»»

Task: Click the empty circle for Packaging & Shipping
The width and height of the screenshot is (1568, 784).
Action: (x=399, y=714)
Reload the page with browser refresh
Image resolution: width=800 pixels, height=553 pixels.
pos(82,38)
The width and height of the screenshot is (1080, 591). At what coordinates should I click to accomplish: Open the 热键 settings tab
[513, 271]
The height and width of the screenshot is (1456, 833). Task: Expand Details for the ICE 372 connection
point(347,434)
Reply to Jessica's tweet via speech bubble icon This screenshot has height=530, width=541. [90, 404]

««

A faithful copy of all the records is required.

Task: Click the empty circle for Packaging & Shipping
The width and height of the screenshot is (1568, 784).
Action: (x=399, y=714)
Reload the page with browser refresh
Image resolution: width=800 pixels, height=553 pixels.
pos(82,38)
The width and height of the screenshot is (1080, 591). At what coordinates should I click to accomplish: Open the 热键 settings tab
[513, 271]
The height and width of the screenshot is (1456, 833). Task: Expand Details for the ICE 372 connection
point(347,434)
Reply to Jessica's tweet via speech bubble icon This screenshot has height=530, width=541. [90, 404]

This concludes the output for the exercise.